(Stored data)
[Start of section]
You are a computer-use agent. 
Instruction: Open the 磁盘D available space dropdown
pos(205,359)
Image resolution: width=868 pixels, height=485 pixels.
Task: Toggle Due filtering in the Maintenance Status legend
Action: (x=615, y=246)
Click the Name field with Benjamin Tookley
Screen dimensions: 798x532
[End of section]
Work instructions
Word for word, set down all the lines above.

Written solution
You are a computer-use agent. 
Instruction: Open the 磁盘D available space dropdown
pos(205,359)
Image resolution: width=868 pixels, height=485 pixels.
Task: Toggle Due filtering in the Maintenance Status legend
Action: (x=615, y=246)
Click the Name field with Benjamin Tookley
Screen dimensions: 798x532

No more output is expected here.